Imrich Matyáš (24 April 1896, Bratislava – 18 October 1974, Bratislava) was one of the earliest activist in Czechoslovakia to fight for the equal rights of sexual minorities and the decriminalization of homosexuality. He was a contributor to the first Czechoslovak queer periodical, Hlas sexuální menšiny ("Voice of the Sexual Minorities").

== Early life ==

Imrich was born in Bratislava (then part of the Kingdom of Hungary and the Austro-Hungarian Empire) to a family with aristocratic roots. After serving as soldier in the Italian front of World War I, he began a lifelong career as a clerk at the Social Security and Retirement
Benefits Institute. He started advocating for the rights of homosexuals from 1919.

== Activism ==

Imrich's work as an advocate for homosexuality has been influenced by the writings of German sexologist Magnus Hirschfeld and activist Kurt Hiller.
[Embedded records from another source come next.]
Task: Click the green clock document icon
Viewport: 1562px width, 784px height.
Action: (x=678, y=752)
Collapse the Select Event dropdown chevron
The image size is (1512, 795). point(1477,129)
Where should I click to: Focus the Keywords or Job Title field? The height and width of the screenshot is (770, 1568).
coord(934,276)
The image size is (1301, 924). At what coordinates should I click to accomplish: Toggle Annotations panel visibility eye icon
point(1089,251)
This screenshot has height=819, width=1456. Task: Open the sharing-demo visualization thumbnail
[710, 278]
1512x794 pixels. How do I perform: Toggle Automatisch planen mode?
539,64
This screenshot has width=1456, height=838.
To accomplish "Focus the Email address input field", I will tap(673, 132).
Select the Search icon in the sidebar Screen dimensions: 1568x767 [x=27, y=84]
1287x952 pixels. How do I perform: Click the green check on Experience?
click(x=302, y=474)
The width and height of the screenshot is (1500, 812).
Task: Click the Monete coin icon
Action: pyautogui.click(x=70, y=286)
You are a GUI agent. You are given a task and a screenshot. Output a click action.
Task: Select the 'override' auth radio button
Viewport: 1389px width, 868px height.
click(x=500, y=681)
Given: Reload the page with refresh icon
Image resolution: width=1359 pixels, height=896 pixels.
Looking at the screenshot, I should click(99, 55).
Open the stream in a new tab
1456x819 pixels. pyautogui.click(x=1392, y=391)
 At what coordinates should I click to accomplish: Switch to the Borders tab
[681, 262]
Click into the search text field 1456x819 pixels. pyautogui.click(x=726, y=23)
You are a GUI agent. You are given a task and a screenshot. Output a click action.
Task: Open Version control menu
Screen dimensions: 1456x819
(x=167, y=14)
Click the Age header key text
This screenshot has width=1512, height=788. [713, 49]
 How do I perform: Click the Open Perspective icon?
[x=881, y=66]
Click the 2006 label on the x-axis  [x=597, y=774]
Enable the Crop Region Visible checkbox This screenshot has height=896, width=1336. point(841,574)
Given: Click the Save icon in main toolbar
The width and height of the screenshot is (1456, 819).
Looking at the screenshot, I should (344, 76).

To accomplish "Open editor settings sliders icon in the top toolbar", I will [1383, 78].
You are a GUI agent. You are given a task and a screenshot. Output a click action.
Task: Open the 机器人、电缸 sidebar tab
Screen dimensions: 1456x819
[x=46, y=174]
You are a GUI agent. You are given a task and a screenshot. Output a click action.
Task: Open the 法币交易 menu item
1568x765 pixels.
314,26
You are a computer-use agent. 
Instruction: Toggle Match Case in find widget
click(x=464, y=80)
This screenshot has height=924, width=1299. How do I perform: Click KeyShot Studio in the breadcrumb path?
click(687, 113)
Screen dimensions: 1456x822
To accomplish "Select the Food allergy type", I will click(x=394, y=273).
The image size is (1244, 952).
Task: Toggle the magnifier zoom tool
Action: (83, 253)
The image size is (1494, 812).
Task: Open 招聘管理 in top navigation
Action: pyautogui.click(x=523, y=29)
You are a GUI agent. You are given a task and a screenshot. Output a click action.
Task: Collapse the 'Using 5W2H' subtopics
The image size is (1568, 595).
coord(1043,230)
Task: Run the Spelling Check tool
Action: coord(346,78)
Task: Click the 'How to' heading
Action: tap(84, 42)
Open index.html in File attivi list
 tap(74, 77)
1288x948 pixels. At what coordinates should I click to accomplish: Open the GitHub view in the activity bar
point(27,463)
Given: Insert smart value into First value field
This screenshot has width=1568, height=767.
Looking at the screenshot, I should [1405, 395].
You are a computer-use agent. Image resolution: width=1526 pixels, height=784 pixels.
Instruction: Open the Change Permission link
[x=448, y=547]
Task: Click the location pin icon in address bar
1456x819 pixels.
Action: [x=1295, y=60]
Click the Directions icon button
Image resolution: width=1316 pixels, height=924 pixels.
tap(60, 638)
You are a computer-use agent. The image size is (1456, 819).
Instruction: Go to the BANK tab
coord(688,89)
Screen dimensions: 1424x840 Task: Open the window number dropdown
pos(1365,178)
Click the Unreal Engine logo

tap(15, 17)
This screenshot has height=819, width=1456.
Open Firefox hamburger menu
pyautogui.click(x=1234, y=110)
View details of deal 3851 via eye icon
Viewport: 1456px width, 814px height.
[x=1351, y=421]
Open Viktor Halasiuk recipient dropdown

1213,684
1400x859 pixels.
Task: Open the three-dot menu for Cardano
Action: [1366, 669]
Along with them, he was a member of the Scientific-Humanitarian Committee and the World League for Sexual Reform. To aid Bratislava's queer community, he authored a manual for gay people abound how to defend themselves in the criminal justice system.

After World War II, the new Czechoslovak government continued the criminalisation of homosexual acts and the new Penal Code of 1950 made it punishable to up to one year of imprisonment. Imrich actively argued against the legislation and tried to convince officials about amending it. Homosexuality was finally decriminalised in Czechoslovakia on 29 November 1961.